━━━━━ DATA PROVIDED ━━━━━
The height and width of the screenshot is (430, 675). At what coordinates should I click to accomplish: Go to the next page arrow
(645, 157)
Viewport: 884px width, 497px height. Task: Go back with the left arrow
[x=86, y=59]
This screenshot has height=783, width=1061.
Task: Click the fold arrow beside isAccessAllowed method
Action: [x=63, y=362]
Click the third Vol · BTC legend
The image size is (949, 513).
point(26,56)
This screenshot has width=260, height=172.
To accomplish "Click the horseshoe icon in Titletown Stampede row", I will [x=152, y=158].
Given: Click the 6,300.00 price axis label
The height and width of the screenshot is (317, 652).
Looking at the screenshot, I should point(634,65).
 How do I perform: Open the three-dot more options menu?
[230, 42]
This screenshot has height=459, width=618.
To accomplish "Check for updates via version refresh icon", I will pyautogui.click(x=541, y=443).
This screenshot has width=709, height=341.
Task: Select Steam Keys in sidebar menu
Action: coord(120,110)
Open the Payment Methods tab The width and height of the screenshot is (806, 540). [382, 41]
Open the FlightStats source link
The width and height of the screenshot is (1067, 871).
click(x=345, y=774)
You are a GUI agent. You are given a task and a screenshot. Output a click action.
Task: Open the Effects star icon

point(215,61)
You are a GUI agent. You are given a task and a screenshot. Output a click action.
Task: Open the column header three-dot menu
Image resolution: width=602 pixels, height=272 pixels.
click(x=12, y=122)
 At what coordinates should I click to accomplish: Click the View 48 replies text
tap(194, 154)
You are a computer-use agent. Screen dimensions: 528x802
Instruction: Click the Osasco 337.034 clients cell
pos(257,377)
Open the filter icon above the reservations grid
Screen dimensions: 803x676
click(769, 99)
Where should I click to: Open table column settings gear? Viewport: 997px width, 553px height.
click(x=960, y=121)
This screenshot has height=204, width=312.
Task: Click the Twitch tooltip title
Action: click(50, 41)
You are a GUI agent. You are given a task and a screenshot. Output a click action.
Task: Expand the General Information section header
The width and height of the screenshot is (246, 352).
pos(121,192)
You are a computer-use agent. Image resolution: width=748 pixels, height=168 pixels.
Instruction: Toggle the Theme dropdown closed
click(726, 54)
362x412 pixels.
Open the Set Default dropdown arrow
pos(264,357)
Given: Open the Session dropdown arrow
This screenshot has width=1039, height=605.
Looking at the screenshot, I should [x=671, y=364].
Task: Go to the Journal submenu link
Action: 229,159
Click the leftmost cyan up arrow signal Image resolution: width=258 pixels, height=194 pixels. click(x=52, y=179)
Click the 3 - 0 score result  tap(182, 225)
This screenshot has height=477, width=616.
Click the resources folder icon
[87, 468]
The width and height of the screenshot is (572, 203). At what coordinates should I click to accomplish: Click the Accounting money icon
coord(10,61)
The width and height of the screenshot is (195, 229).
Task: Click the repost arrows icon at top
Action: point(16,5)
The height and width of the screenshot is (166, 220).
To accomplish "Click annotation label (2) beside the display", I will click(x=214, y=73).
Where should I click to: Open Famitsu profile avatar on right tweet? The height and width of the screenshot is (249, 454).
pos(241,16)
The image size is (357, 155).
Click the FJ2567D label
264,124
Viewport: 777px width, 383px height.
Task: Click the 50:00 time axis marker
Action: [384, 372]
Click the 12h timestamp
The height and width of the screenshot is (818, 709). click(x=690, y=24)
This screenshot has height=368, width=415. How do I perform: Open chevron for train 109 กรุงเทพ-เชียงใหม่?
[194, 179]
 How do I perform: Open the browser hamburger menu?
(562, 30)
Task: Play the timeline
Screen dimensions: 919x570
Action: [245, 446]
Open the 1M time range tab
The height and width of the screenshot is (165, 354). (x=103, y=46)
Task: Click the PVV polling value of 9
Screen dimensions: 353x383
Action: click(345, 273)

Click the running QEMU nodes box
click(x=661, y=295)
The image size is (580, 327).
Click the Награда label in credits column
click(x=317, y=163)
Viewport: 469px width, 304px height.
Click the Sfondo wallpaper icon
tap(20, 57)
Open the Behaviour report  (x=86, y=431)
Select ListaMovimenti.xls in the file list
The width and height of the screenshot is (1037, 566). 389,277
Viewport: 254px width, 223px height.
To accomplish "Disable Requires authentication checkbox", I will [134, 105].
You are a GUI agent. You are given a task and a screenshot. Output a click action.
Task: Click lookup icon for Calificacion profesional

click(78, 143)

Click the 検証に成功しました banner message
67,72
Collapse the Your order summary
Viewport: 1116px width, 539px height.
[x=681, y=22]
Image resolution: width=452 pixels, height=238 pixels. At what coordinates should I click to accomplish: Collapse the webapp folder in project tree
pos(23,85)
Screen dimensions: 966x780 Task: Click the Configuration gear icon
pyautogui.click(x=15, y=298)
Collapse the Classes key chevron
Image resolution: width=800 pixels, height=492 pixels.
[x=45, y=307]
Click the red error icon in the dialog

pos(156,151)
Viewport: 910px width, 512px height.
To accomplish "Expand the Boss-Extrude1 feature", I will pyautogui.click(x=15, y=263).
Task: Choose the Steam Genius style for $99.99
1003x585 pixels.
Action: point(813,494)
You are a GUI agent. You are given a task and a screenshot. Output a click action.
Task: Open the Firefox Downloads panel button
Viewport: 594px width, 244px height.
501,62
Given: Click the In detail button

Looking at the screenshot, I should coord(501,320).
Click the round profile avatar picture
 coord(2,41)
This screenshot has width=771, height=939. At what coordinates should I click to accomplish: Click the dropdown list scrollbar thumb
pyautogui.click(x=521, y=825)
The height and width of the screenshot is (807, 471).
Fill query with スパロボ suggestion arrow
━━━━━
== EXERCISE PROMPT ==
Only the number of lines above that contain "computer" should be given as the answer.

== EXERCISE OUTPUT ==
2